Ok everyone, so it’s christmas time and we all know what happens at Christmas time. Many of us eat too much, drink too much and send WAY to much time with the extended family – so over the course of the holiday season try not to eat too much and not exercise.
Over the Christmas break don’t holiday from everything, still try and stay relatively active, and if you can, schedule in 3 days where you can perform an intense workout – especially if the dojo is closed.
Here is a Christmas workout you can do 3 X a week to keep you fit for next years Judo season. Each of these movements can be modified depending on your fitness and ability levels. Read the notes underneath each photo to see how you can modify each movement,
Here is the workout:
50 burpees (get the hard one out of the way first)
50 Leg raises
100 Mountain Climbers (that’s 50 each leg)
100 Jump Squats
To do a burpeee, squat down, throw your legs out int a pushup position, do a pushup, go back to the squat position and jump in the air.
To modify this movement to make it easier don’t perform the pushup in the middle.
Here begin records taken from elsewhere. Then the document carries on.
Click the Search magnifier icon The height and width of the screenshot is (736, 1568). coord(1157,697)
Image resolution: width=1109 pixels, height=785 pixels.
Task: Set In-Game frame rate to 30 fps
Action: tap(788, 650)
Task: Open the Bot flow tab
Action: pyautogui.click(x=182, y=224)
Just squat down, go into a pushup position and then jump.
After 50 pushups there are going to be pretty tough. To do a chest to floor pushup simply lower yourself until your chest touches the ground, then push yourself back up. If this is too hard or you are too fatigued after the burpees then simply do partial pushups.
To do leg raises simply leave a slight bend in your legs and lift your lefts to about 90 degrees, then lower then to about 10cm’s off the ground. If these are too hard replace this movement with a plank or any other abdominal movement.
To do a mountain climber maintain a pushup position and bring your right knee to up next to your right elbow. Then as your foot is travelling back to the start begin bringing your other knee up. Do this so that both of your feet are essentially off the ground at the same time.
To do jump squats perform a half squat and then jump as high as you can, as soon as you land you should already be straight into your next repetition. The key to this movement is to squat to about 90 degrees at the knees and why you jump try and get extension through your toes by pointing your ties to the ground.
IF this movement is too hard perform squats instead (without the jump).
Well good luck with you and your family over the holiday period. Stay safe and drive safe and remember to have fun with your family and friends.